Leading up to the Inward Outward symposium taking place October 12–15, the Netherlands Institute for Sound and Vision, Royal Netherlands Institute of Southeast Asian and Caribbean Studies (KITLV), and the Research Center for Material Culture (RCMC) are hosting a workshop for archive and museum practitioners and people working with institutional collections. The aim of this workshop is to assist participants in developing, in a collaborative manner, ethical frameworks for taking care of collections comprising both historical and contemporary materials that have been shaped by colonial frameworks in both structural and epistemological ways.
The workshop will be a space in which participants can engage critically with materials under their care, as well as develop strategies for their mobilisation. Instead of approaching archival collections as inert sources, the workshop will consider how various affective encounters with archival materials can inform such ethics of care. It is conceived to provide an opportunity for participants to share the challenges they face and learn from one another’s experiences. We do not seek to preclude methodologies for working with challenging material, but rather, the workshop endeavours to help us imagine creative and practical ways whereby to re-see and reframe them, as well as for recognising and dealing with the emotional valences they carry.

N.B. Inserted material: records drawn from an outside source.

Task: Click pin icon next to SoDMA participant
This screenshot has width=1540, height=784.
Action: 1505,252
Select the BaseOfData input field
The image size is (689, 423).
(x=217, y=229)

The workshop will be presented by Carine Zaayman, an artist, curator and scholar committed to critical engagement with colonial archives and collections, specifically those holding strands of Khoekhoe pasts. Bringing intangible and neglected histories into view is a key motivation for her work. Her research aims to contribute to a radical reconsideration of colonial archives and museum collections, especially by assisting in finding ways to release their hold over our imaginations when we narrate the past, as well as how we might shape futures from it. She obtained a PhD in Fine Art from the University of Cape Town in 2019 where she also worked at the Michaelis School of Fine Art and the Centre for Curating the Archive. At present, Zaayman is a postdoctoral fellow at the Vrije Universiteit, Amsterdam, as a team member in the NWO Worlding Public Cultures project, as well as a research associate at the Research Centre for Material Culture.